Stored items
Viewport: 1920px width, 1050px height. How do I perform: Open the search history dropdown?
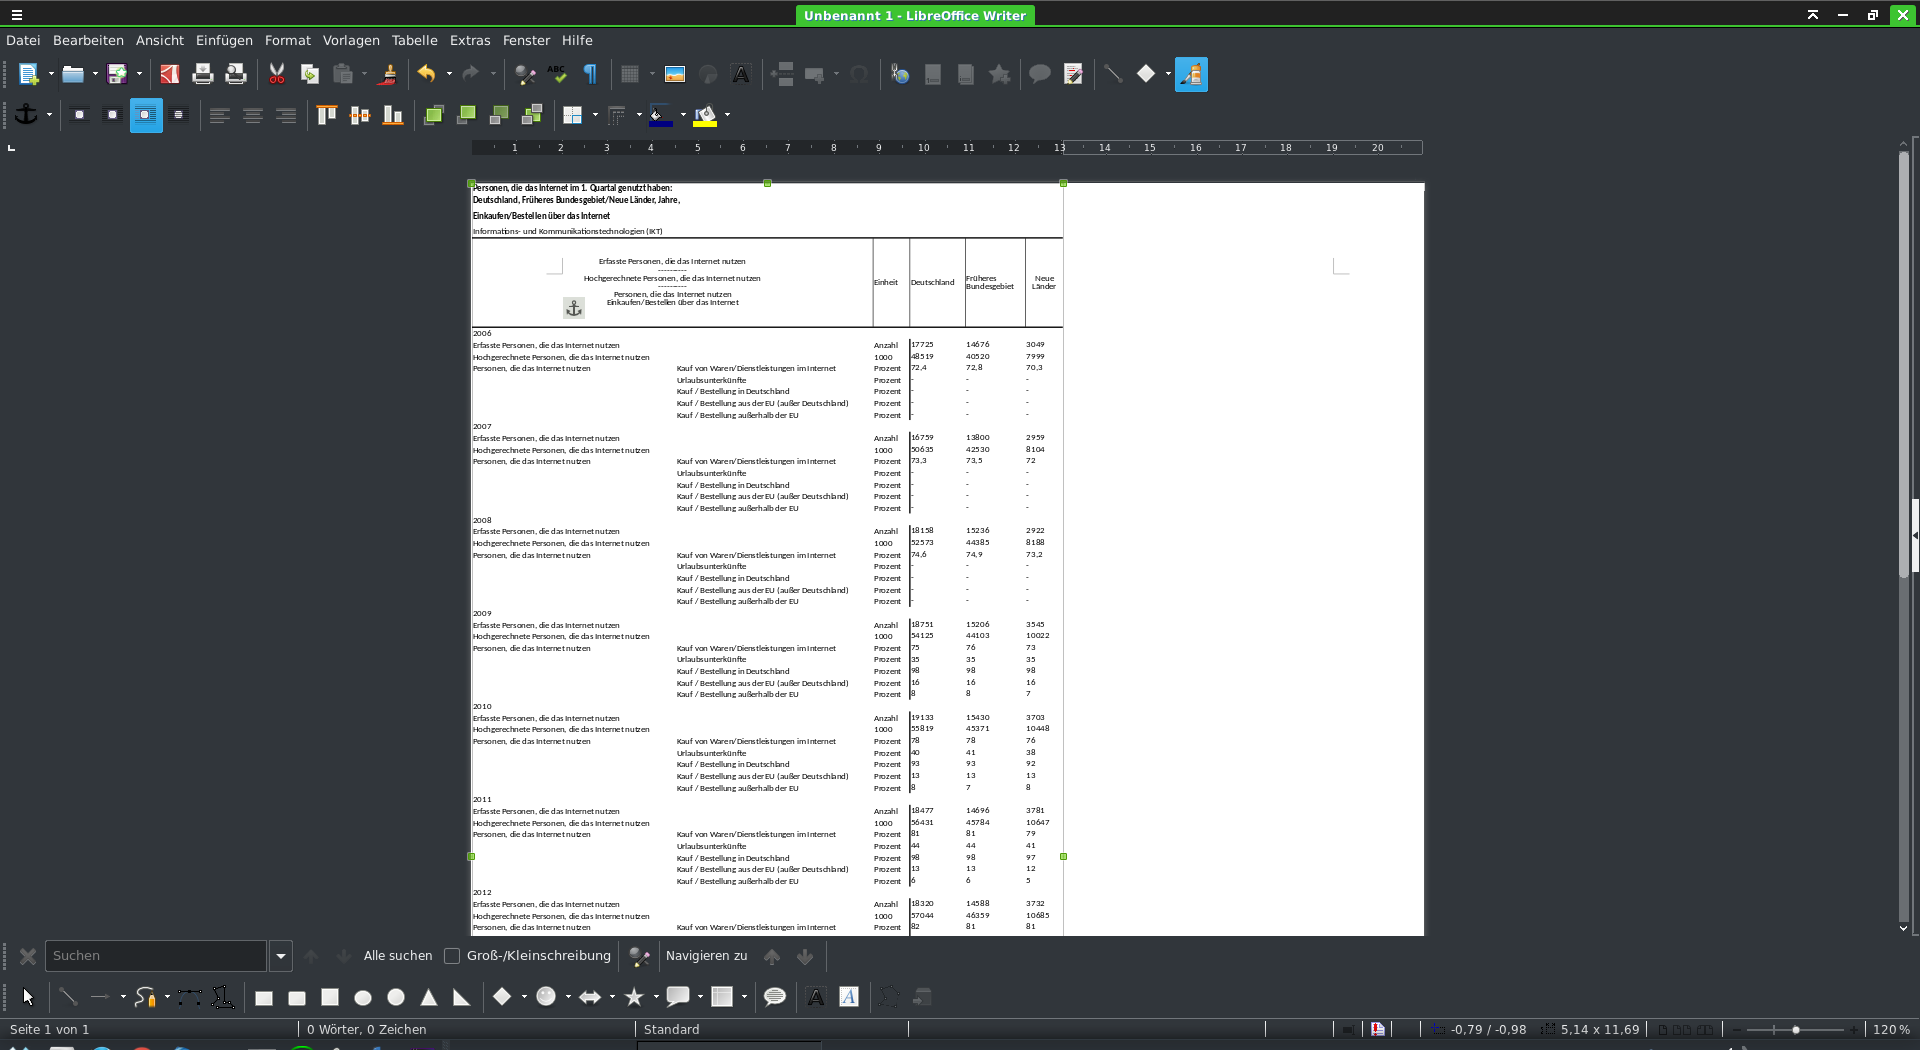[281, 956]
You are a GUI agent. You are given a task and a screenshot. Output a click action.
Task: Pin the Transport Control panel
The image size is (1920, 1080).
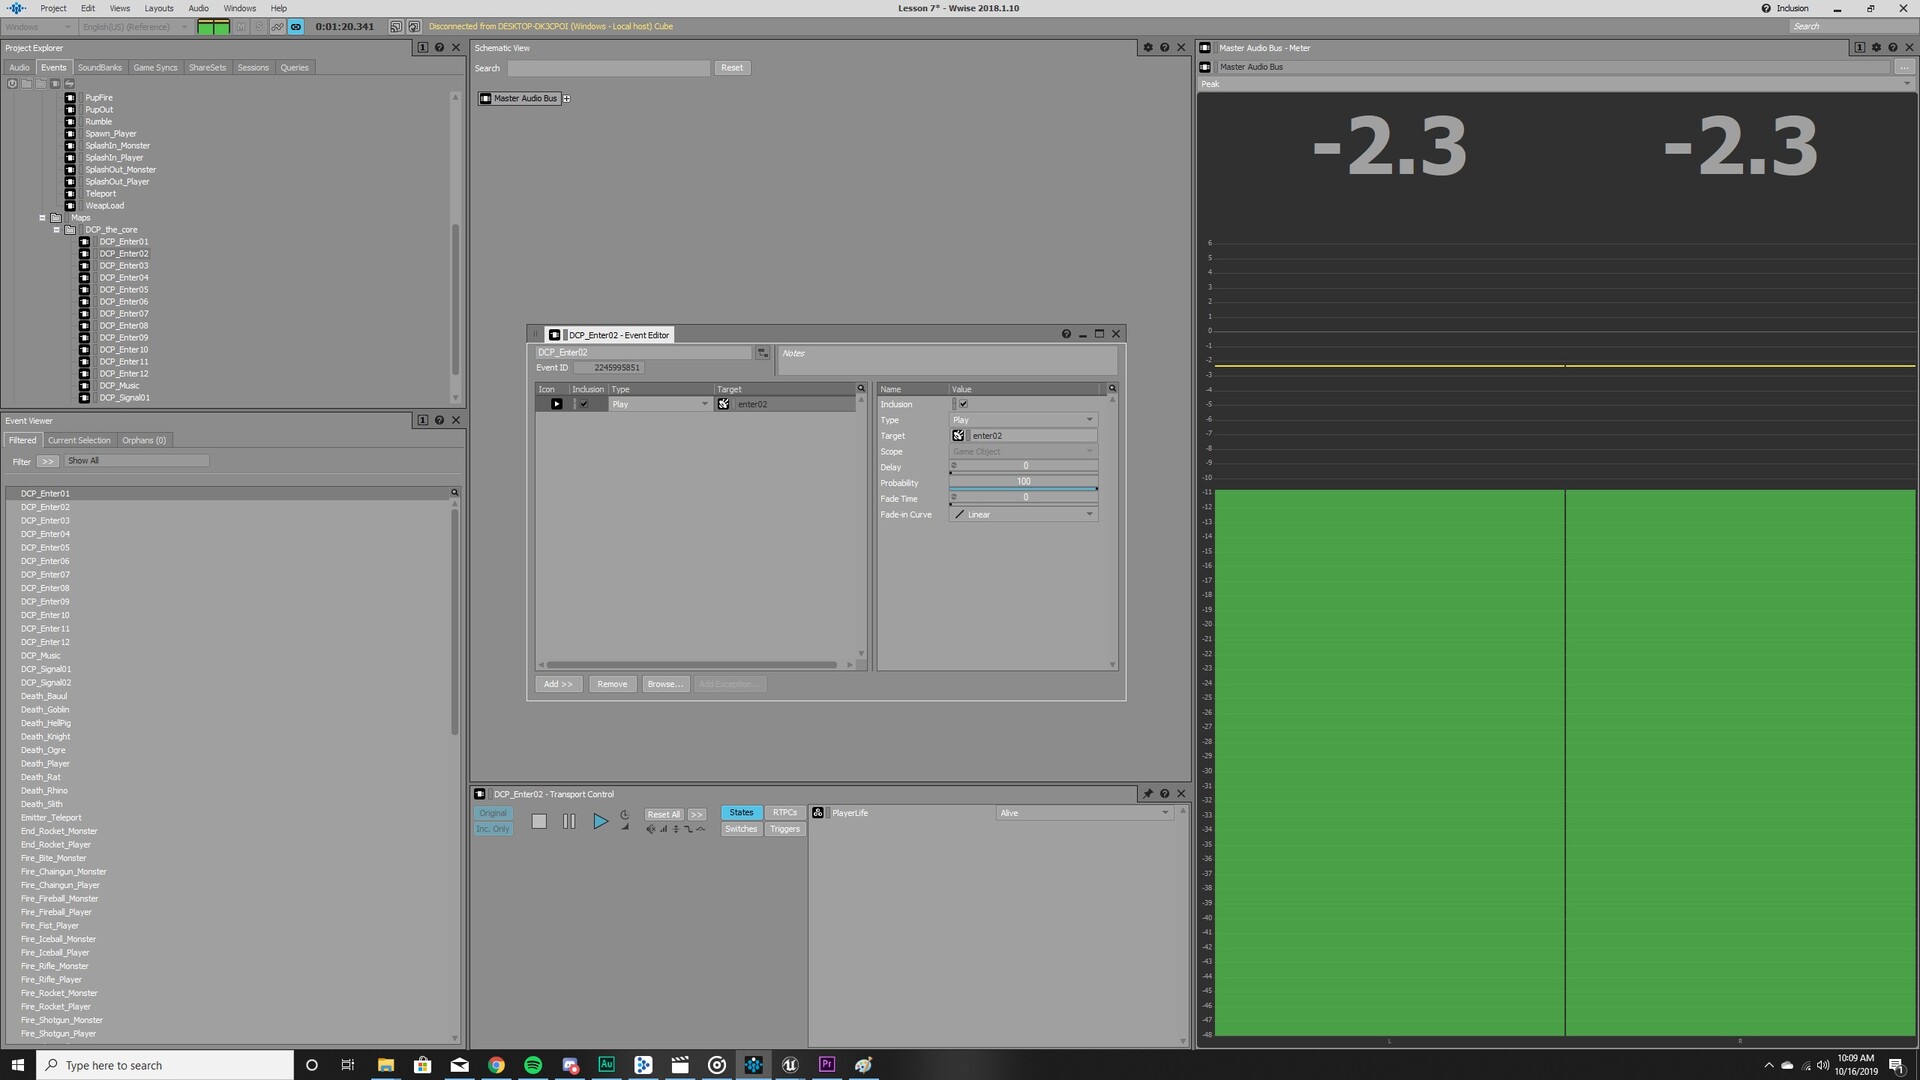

▸ PROBLEM TO SOLVE: The output must match the records word for word, except that no pictures appear.

▸ THE ANSWER:
Viewport: 1920px width, 1050px height. How do I perform: Open the search history dropdown?
[281, 956]
You are a GUI agent. You are given a task and a screenshot. Output a click action.
Task: Pin the Transport Control panel
The image size is (1920, 1080).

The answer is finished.